• _Task to complete_:
A faithful copy of the listing below is needed, with its pictures left out.

━━━━━━━━━━━━━━━━━━━━━━━━━━━━━━

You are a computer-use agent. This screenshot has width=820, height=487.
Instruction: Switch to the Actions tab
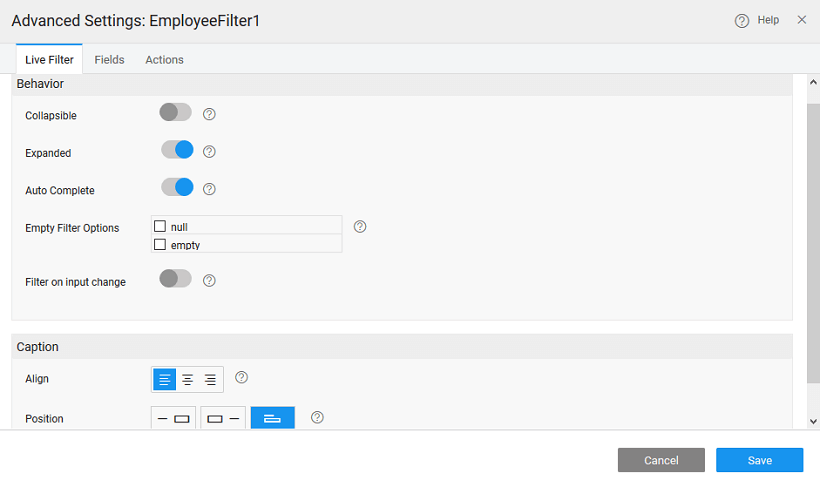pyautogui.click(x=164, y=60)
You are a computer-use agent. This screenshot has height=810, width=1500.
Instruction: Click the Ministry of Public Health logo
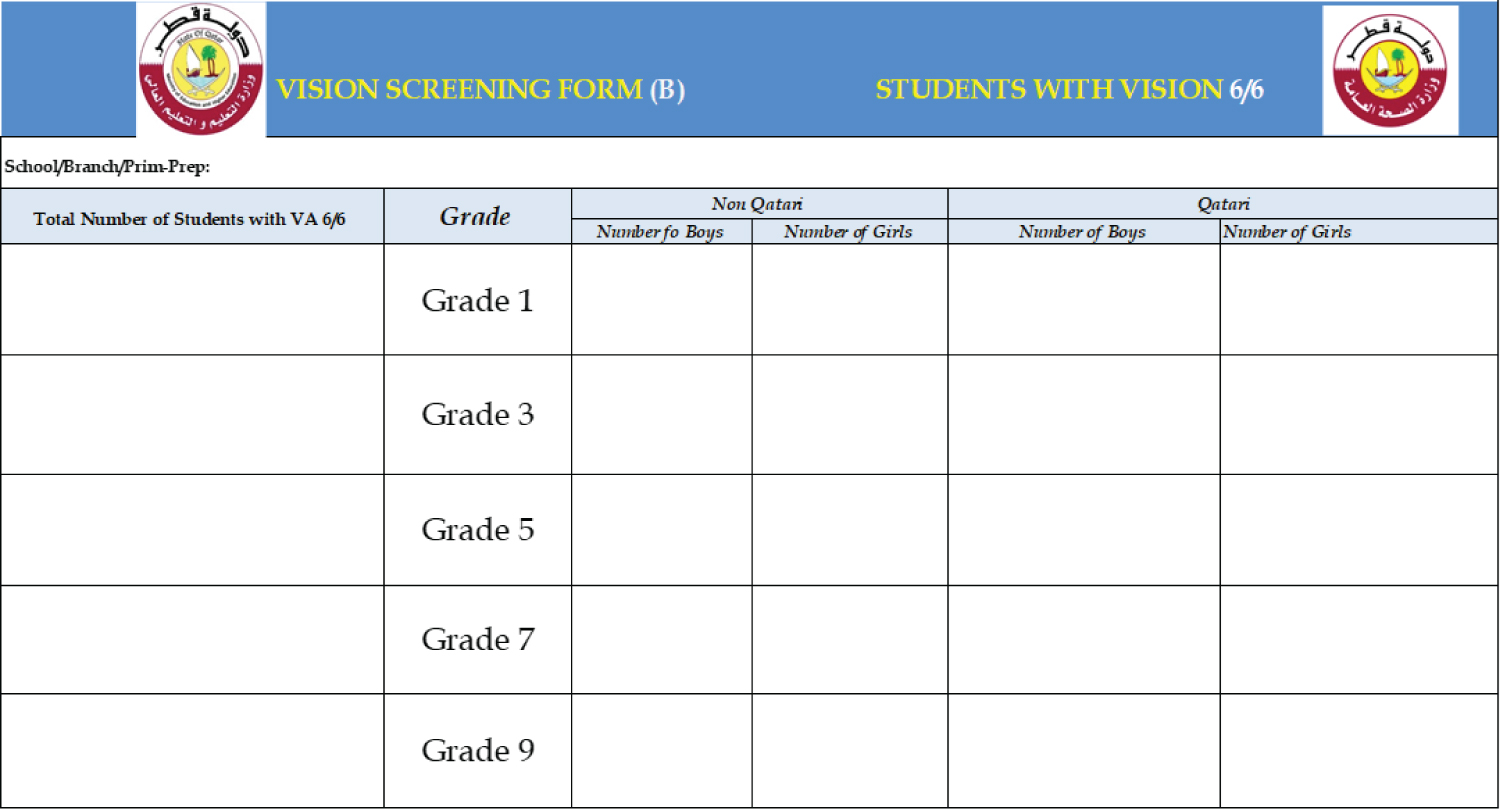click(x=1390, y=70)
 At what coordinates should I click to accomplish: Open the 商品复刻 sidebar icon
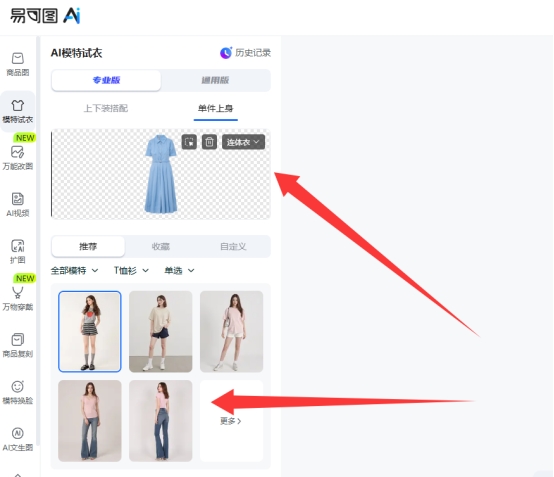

━━━━━━━━━━━━━━━━━━━━━━━━━━━━━━

• _Completed task_:
You are a computer-use agent. This screenshot has width=820, height=487.
Instruction: Switch to the Actions tab
pyautogui.click(x=164, y=60)
You are a computer-use agent. This screenshot has height=810, width=1500.
Instruction: Click the Ministry of Public Health logo
click(x=1390, y=70)
 At what coordinates should I click to accomplish: Open the 商品复刻 sidebar icon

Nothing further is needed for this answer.